Occasionally a quietly spoken man with an East End accent rang and asked if her father was in.

"Dad, it's Ronnie Kray for you," the youngster would shout along the hallway.

Or brother Reggie, depending on which of the 20th century's two most notorious British gangsters wanted a chat.

But Ms Dinenage's father was not a fellow crime overlord.

He was the TV legend who was - and is - Fred Dinenage.

Still working as a local news anchor for ITV station Meridian after more than 40 years in the business, he was also the official biographer of the Krays in the 1980s.

His daughter, the Conservative MP for Gosport since the last general election, remembers the imprisoned twins were always "very respectful" to the family and that, on one occasion, "my mum went and had tea with Ronnie".

On her father's status as "official" biographer, she added: "Well, I wouldn't want to do it behind their backs."


Like the Krays, Ms Dinenage, a 39-year-old mother-of-two, carries her surname with pride.

"I grew up with a well-known dad and I don't know what it's like not to have one. He was, and is, a brilliant dad."

Image caption The Krays were always very polite to the Dinenages

In fact his name comes up in the strangest of circumstances.

Mr Dinenage is the former presenter of the ITV children's show How, which ran from the mid-1960s to the early 1980s.

It taught practical science skills, using everyday objects like plastic bottles, string and potato peelings.

"I was speaking to [fellow Tory MP] Nadine Dorries the other day," Ms Dinenage said. "She said she hadn't realised that Fred was my dad. She also told me that he had taught her how to mix flour with water to make pasta. That was quite strange."

As a parliamentary candidate Ms Dinenage became a public figure in her own right, largely because of Gosport's unwanted connection with the parliamentary expenses scandal.

Her predecessor Sir Peter Viggers was the MP who famously claimed reimbursement for a "duck island".


"He was the pin-up boy for the expenses stuff, potentially a bit unfairly," Ms Dinenage said. "It's very sad that, after 36 years of service, that's what he's remembered for."

After Sir Peter decided not to run again, Gosport was one of two places in the country where the Conservatives held a US-style "open primary", inviting all constituents, of whatever political affiliation, to complete a postal ballot to pick their favourite candidate.

Image caption Ms Dinenage has no plans to buy a duck island - certainly not on expenses

Ms Dinenage won, beating a London-based venture capitalist James Bethell into second place.

"Undoubtedly the name-recognition was helpful, but I'd also stood before for Parliament, in Portsmouth South. It wasn't just that I was the daughter of Fred Dinenage," she said.

At the 2010 election itself, Ms Dinenage increased the Tory majority in Gosport by almost 9,000 to 14,413.

"Lots of people said they had chosen me already and that they were going to vote for me in the election. The primary helped in that it gave me more name and face recognition. It was such a high-profile event in the local media.
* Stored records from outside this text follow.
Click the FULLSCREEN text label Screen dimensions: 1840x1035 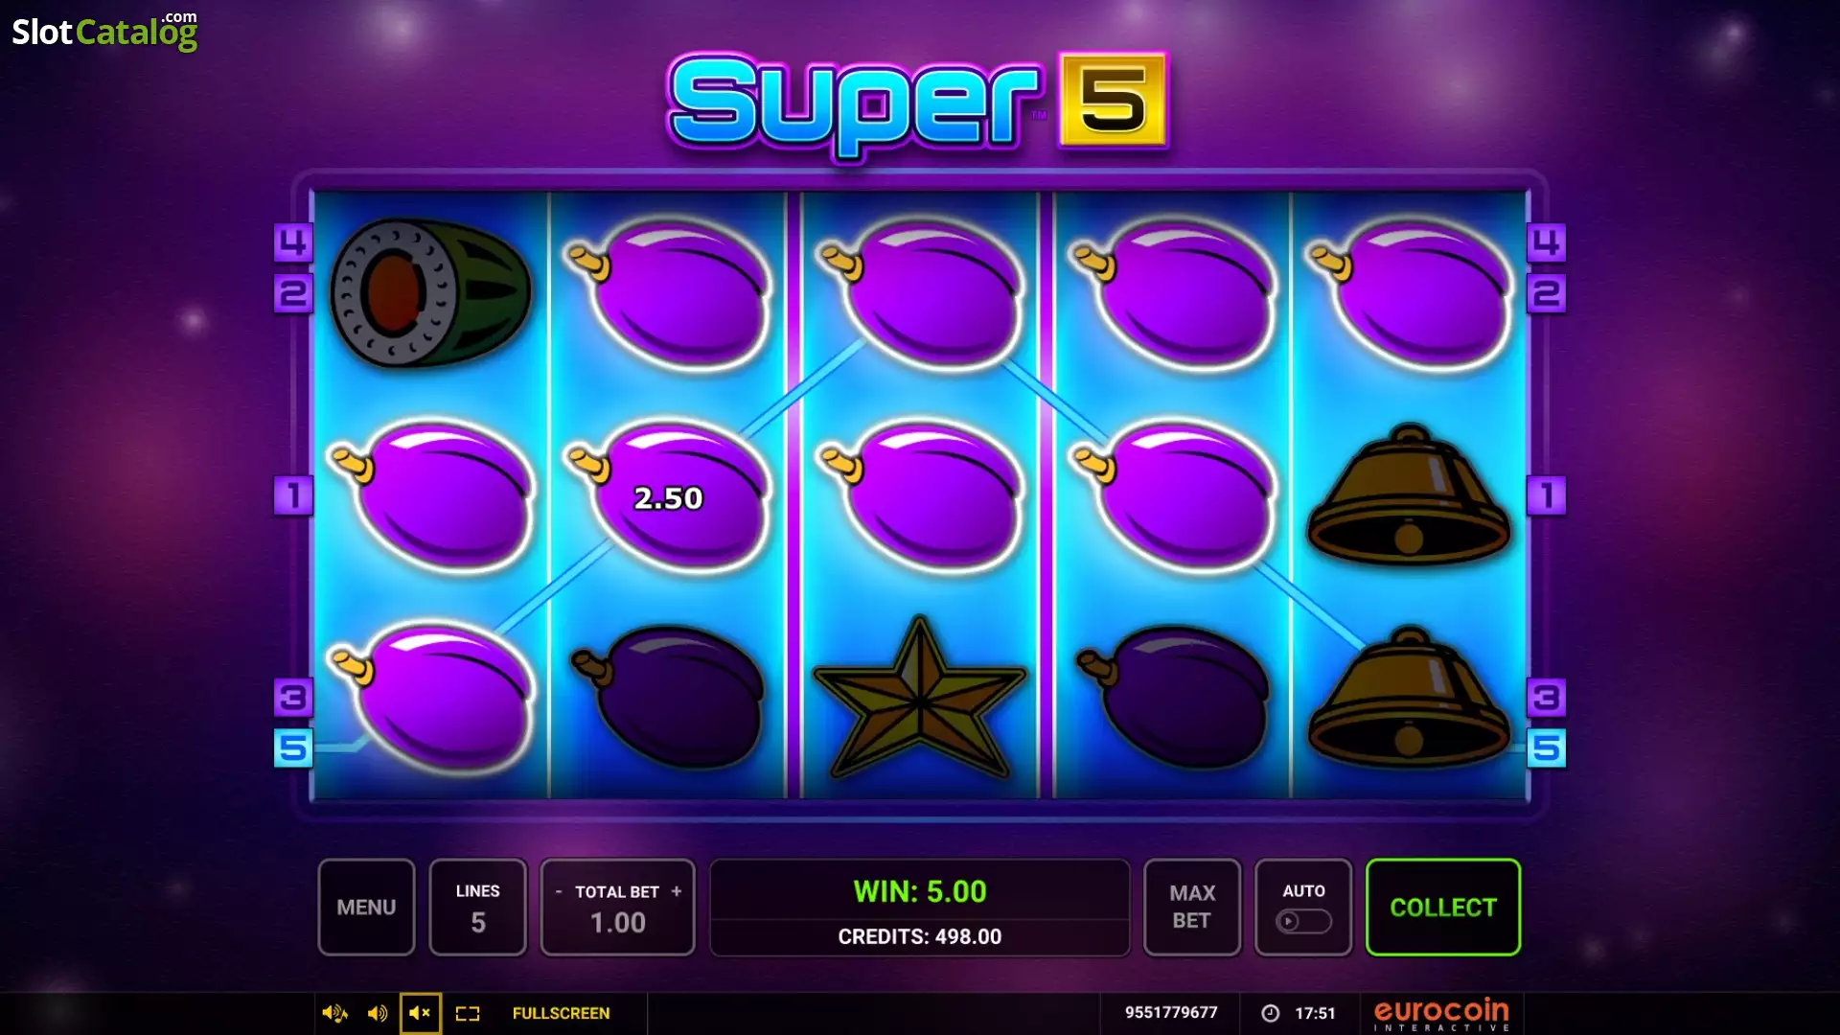(561, 1013)
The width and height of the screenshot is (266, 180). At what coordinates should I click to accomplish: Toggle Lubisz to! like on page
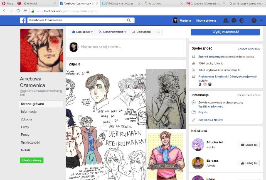coord(81,32)
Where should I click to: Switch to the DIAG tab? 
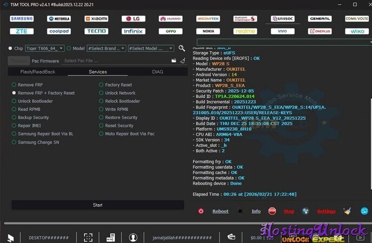coord(157,72)
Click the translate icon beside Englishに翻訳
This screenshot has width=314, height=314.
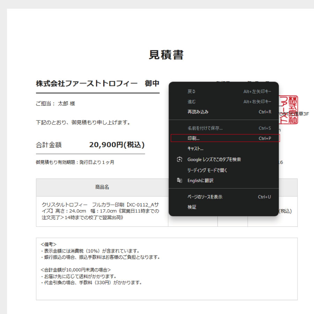(x=180, y=180)
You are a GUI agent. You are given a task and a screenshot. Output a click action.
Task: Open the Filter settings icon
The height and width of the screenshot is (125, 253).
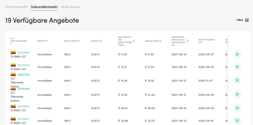pos(247,20)
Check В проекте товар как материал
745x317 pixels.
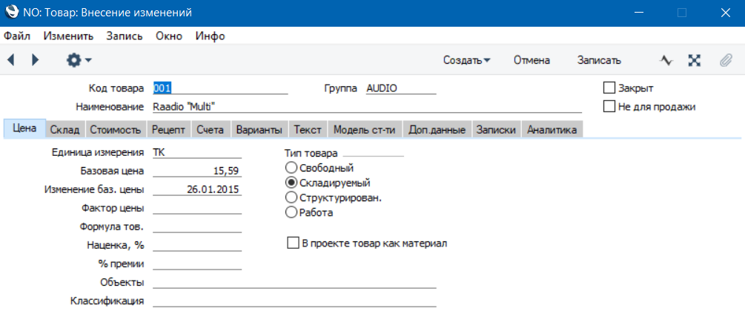point(292,243)
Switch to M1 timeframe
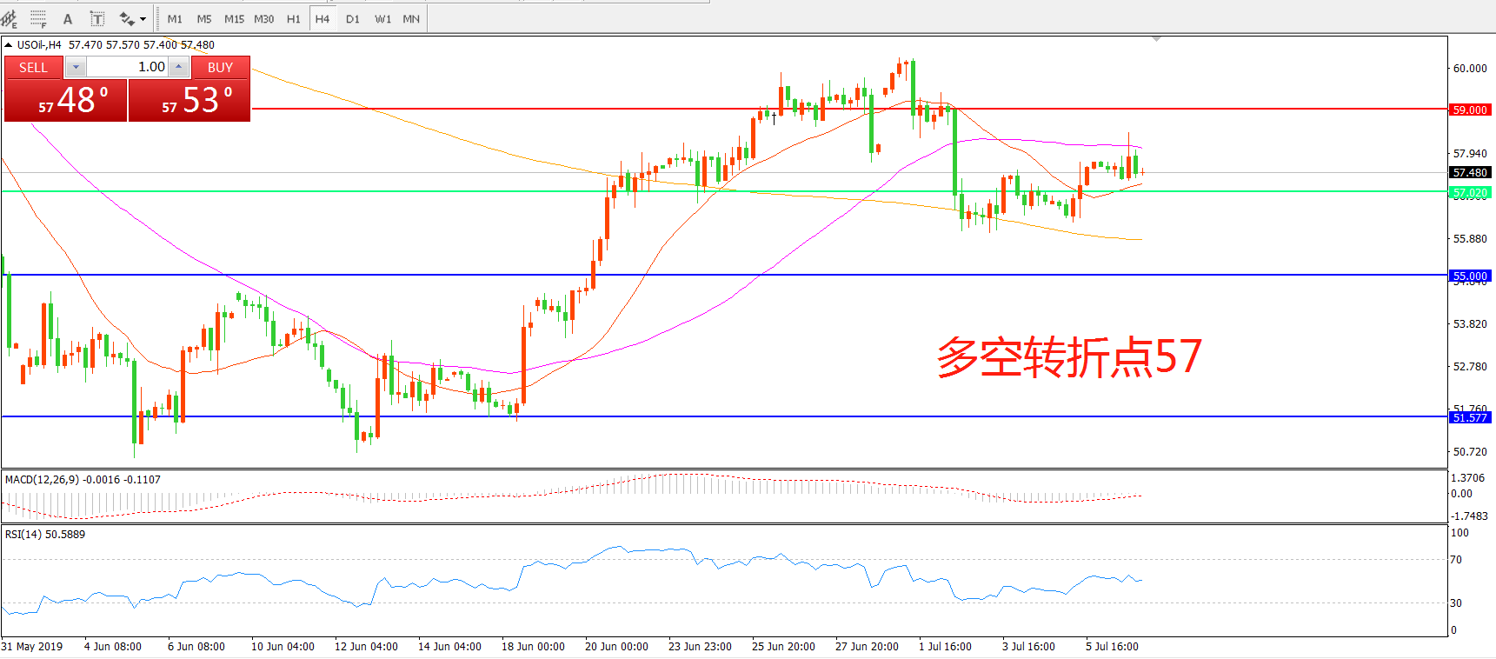 click(175, 18)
"I think that I spoke to about 10,000 people altogether too while I was campaigning."

The inevitable jokes which come her way on the doorstep are laughed off - water off an MP's back, one might say.

'Not easy'

"Local people are fantastic. Sometimes you get them saying 'How' [the catchphrase, as well as the title, of her father's old show]. And you get a lot of more contemporary remarks from people, like 'Have you got a duck island yet?"
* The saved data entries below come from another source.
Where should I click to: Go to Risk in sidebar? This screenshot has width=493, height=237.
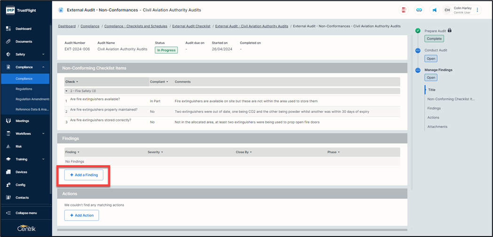(19, 146)
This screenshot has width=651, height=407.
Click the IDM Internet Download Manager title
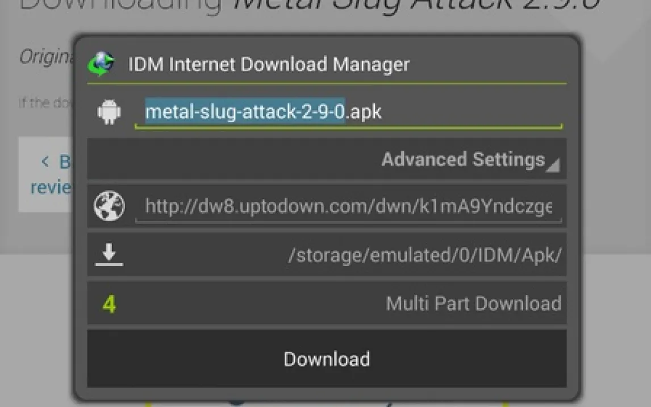269,64
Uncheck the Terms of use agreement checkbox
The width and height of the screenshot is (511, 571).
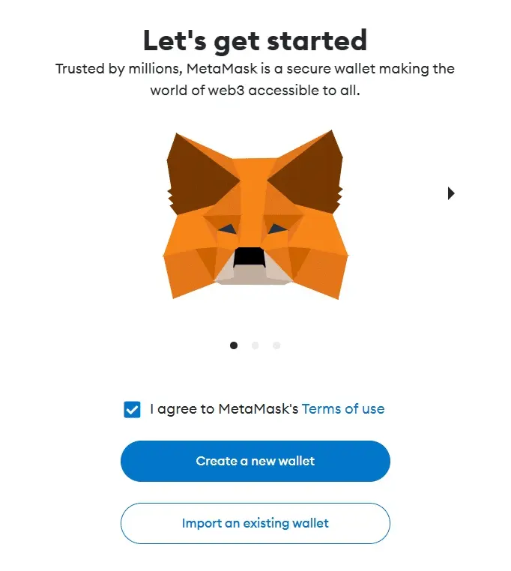(x=132, y=409)
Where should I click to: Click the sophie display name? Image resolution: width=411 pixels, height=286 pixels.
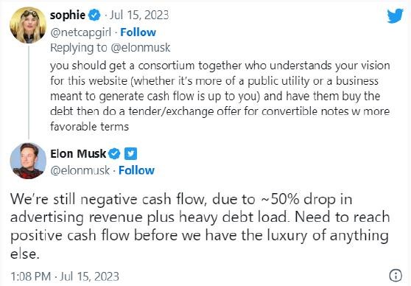pyautogui.click(x=68, y=15)
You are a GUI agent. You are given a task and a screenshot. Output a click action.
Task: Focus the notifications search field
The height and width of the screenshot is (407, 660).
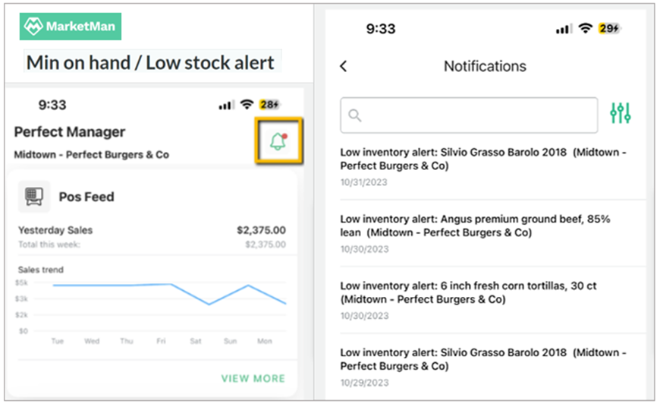469,115
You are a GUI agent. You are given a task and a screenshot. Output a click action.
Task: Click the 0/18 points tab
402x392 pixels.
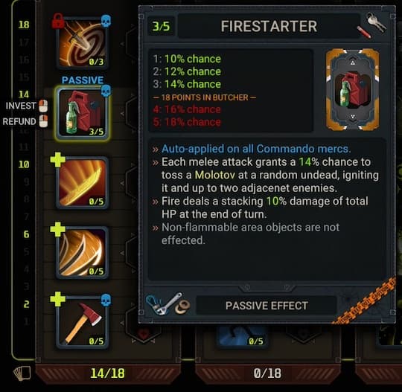(267, 373)
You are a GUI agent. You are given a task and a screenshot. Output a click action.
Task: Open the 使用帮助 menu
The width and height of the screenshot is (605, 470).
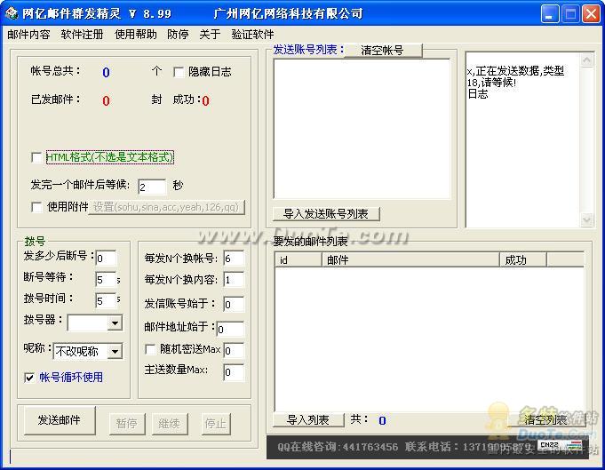[136, 35]
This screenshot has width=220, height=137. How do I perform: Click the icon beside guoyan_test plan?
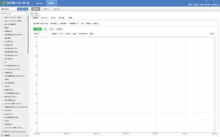(x=3, y=114)
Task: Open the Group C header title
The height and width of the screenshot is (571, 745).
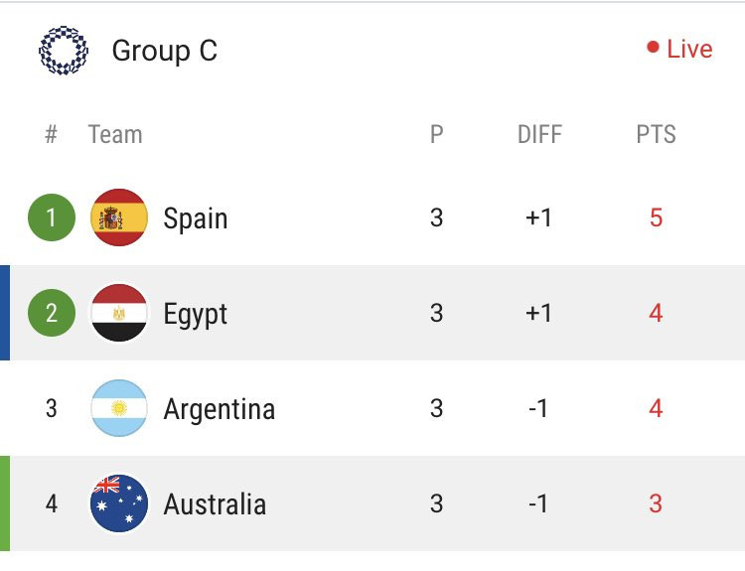Action: 164,51
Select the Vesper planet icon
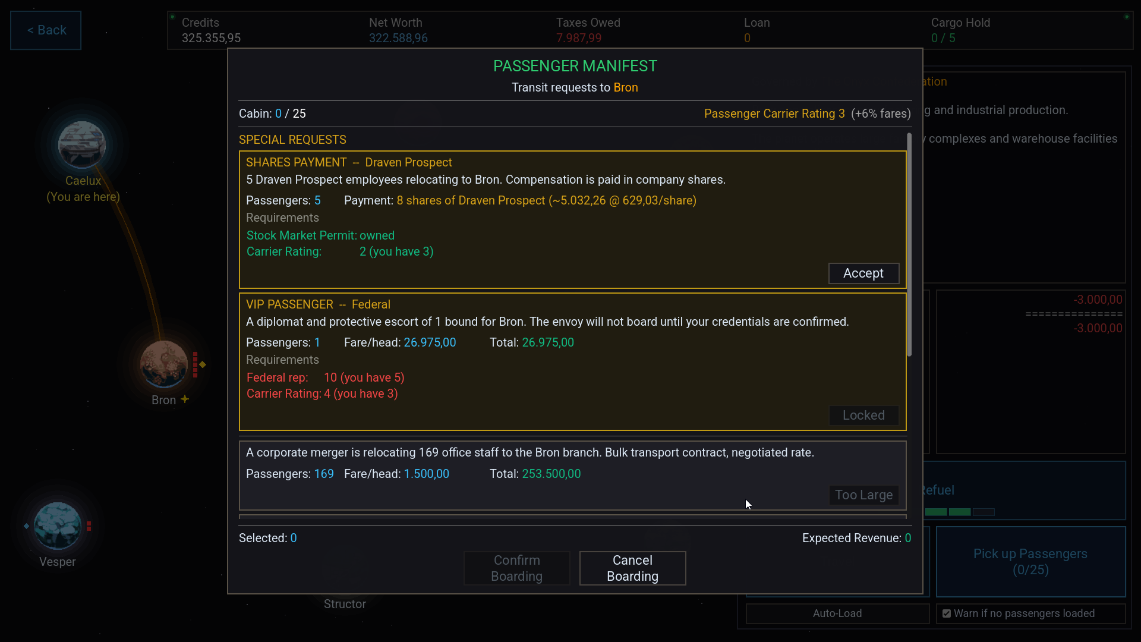Image resolution: width=1141 pixels, height=642 pixels. coord(58,525)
Ms Dinenage, who previously served as a councillor in Winchester, runs a company that makes name badges for staff at large firms, including Harvester and Network Rail.
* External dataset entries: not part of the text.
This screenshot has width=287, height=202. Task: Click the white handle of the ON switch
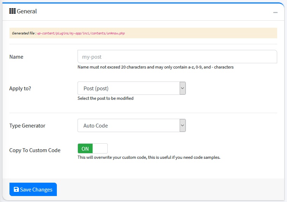click(100, 149)
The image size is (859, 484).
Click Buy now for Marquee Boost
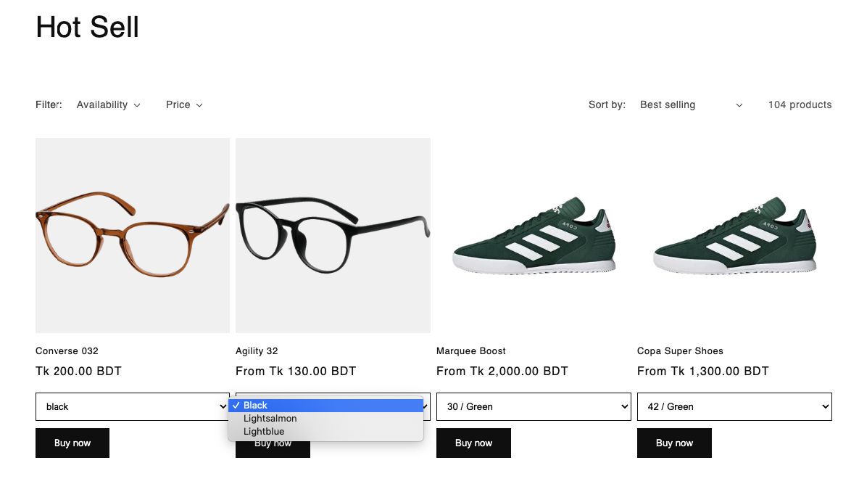[x=473, y=443]
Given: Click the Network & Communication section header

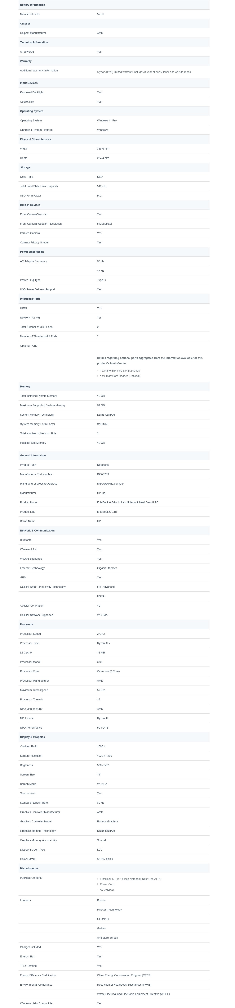Looking at the screenshot, I should pos(37,531).
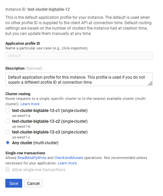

Image caption Fred Dinenage is now known to some as an MP's dad

She is a self-described "navy wife" - a common role for residents of Gosport, one of the great centres of British seafaring.

In fact, she estimates her husband has been away at sea for six or seven of their 10 years of marriage.

"We managed the childcare through a combination of professional and family help, but it's not been easy."

What does dad make of her new career?

"He's very proud of what I've done, even though he's interviewed loads of politicians, which has given him a healthy disrespect for people from all parties.

"He gets very emotional about all this. When he came up to London for my maiden speech, he and my mum didn't speak all the way home in case one of them cried."

So what gets Ms Dinenage all misty-eyed, if not the Krays or lonely nights with a husband at sea?

"I've always been a fan of Portsmouth Football Club. They've been through some bad times. I've shed more tears over that team than any man in my life," she said.